In conversations with customers, VMware salespeople are primarily engaging with security people because that's where the NSX value proposition is clearest, according to King. "Attackers, almost without exception, have depended on unfettered lateral movement within the data center, like rodents in a barn. Our goal is to make sure you have that compartmentalization," he said.

While this sounds logical to security people within an organization, it's a tougher sell for networking people, many of whom see NSX as a challenge to their traditional ways of thinking.

King acknowledged this and said VMware is training its core sales force and channel to talk about NSX in the context of the software-defined data center, where a virtualized network is part of a logical progression that began with virtualizing servers.

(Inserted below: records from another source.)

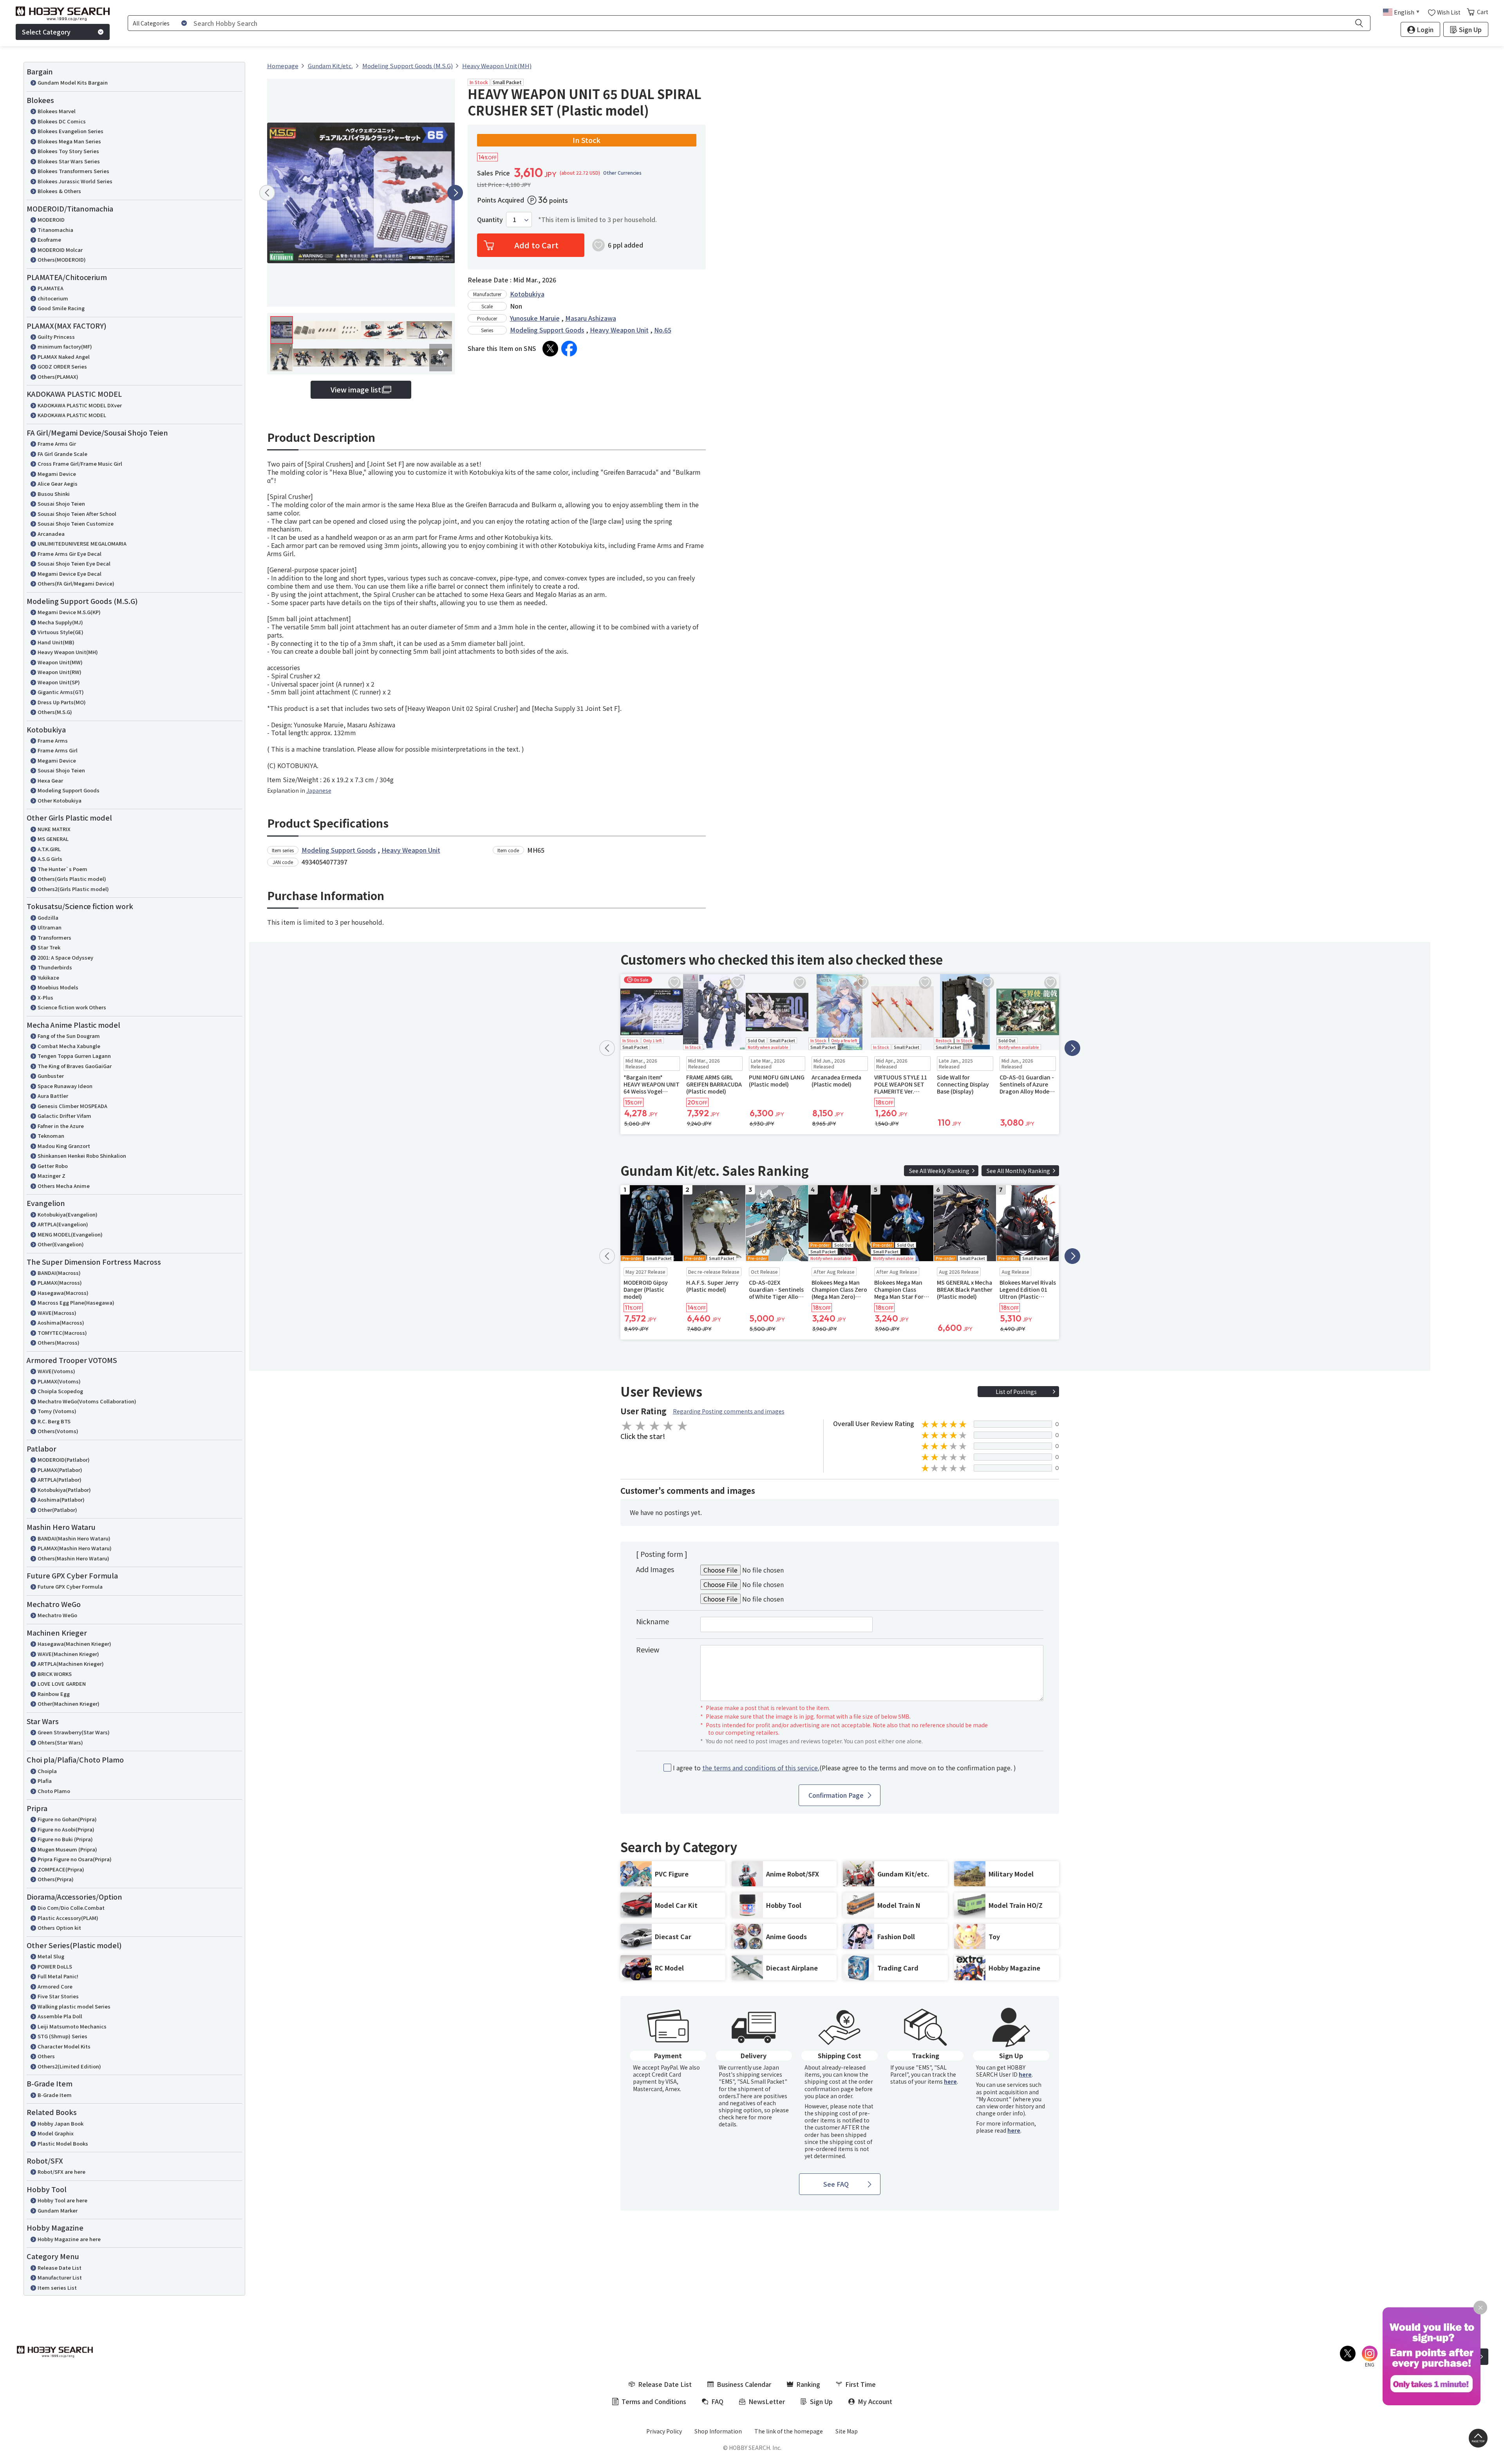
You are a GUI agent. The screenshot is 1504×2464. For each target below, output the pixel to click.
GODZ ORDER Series (62, 366)
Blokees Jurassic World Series (75, 181)
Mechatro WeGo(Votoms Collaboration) (87, 1401)
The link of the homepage (788, 2431)
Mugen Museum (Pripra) (67, 1849)
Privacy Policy (664, 2431)
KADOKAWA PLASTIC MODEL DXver (80, 405)
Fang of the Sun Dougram (69, 1035)
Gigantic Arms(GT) (61, 692)
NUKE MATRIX (54, 829)
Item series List (57, 2287)
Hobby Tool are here (62, 2200)
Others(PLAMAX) (58, 376)
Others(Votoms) (58, 1431)
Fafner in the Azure (61, 1126)
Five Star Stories (58, 1996)
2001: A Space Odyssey (65, 957)
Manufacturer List (60, 2277)
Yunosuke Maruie (535, 318)
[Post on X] (550, 348)
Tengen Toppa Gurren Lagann (74, 1055)
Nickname (652, 1621)
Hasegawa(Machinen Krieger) (74, 1643)
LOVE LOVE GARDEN (62, 1683)
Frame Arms (53, 740)
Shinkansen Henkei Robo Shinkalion (82, 1155)
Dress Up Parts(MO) (62, 702)
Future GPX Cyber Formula (70, 1586)
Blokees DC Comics (62, 121)
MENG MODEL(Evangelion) (70, 1234)
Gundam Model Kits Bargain (73, 82)
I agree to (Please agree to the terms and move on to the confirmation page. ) (844, 1768)
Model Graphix (56, 2133)
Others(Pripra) (56, 1879)
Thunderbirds (55, 967)
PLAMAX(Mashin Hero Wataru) (75, 1548)
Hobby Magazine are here (69, 2239)
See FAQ (836, 2184)
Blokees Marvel (57, 111)
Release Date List (59, 2267)
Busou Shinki (54, 493)
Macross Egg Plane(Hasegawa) (76, 1302)
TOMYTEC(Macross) (62, 1332)
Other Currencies (622, 173)
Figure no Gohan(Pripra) (67, 1819)
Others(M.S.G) (55, 712)
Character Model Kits (64, 2046)
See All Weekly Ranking (939, 1171)
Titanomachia (55, 229)
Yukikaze (48, 977)
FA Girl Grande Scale (62, 453)
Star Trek (49, 947)
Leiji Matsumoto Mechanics (72, 2026)
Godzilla (48, 917)
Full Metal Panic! (58, 1976)
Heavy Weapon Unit (619, 329)
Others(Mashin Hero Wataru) (73, 1558)
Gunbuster (51, 1075)
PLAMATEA (50, 288)
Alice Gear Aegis (58, 483)
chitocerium (53, 298)
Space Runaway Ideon (65, 1086)
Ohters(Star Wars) (60, 1742)
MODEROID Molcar (60, 249)
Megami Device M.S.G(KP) (69, 612)
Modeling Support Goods (68, 790)
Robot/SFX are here (61, 2171)
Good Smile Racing (61, 308)
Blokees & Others (59, 191)
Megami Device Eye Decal (69, 573)
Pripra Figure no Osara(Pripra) (75, 1859)
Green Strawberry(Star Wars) (74, 1732)
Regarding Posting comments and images (729, 1411)
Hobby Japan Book (60, 2123)
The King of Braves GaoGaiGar (75, 1066)
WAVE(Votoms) (56, 1371)
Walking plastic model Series (74, 2006)
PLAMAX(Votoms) (59, 1381)
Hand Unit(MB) (56, 642)
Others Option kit (59, 1927)
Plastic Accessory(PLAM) (68, 1918)
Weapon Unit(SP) (59, 682)
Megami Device (57, 473)
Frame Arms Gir (57, 443)
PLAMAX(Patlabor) (60, 1469)
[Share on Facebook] (569, 348)
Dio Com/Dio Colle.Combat (71, 1907)
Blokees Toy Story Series (68, 151)
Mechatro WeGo (57, 1615)
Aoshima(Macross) (61, 1322)
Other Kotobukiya (59, 800)
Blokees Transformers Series (73, 171)
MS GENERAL (53, 838)
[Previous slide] (267, 193)
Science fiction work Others (72, 1007)
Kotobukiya (527, 293)
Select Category (46, 31)
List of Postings (1016, 1392)
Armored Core (55, 1986)
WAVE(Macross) (57, 1312)
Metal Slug (51, 1956)
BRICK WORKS (55, 1674)
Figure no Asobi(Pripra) (66, 1829)
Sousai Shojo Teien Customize (76, 523)
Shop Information (718, 2431)
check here (733, 2117)
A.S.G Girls (50, 858)
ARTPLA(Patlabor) (59, 1479)
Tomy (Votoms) (57, 1411)
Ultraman (49, 927)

"The goal was not to make someone who spent their entire career in VMware in the compute silo become an expert in the networking silo," King told CRN. "The goal was [to show customers that] all the benefits you saw with compute you can realize with NSX."

VMware started out earlier this year selling NSX exclusively through a team of about 100 specialist salespeople, but King said that's no longer the case. "The opening and closing of opportunities in the VMware customer base is now done with the core sales force, to a large degree," he said.

Micro-segmentation is helping VMware get some tactical sales wins for NSX. It's an easier, faster type of sale because it lets customers get security benefits without buying hardware, as is the case with Cisco ACI, partners said. However, the micro-segmentation is just a small part of the overall SDN opportunity, said the partners.

By buying Nicira, VMware made it clear that the road to its future growth runs right through Cisco's turf. But once the SDN market matures, there will likely be room for both VMware and Cisco to do well. And whatever SDN market share VMware manages to get will be business it didn't have before.

VMware has made some progress with the integration of Nicira, and it has managed to keep Casado on board even though many startup founders start leaving after hitting the two-year mark with a company. If it can successfully transition its sales team to sell NSX, the Nicira deal will really start taking off.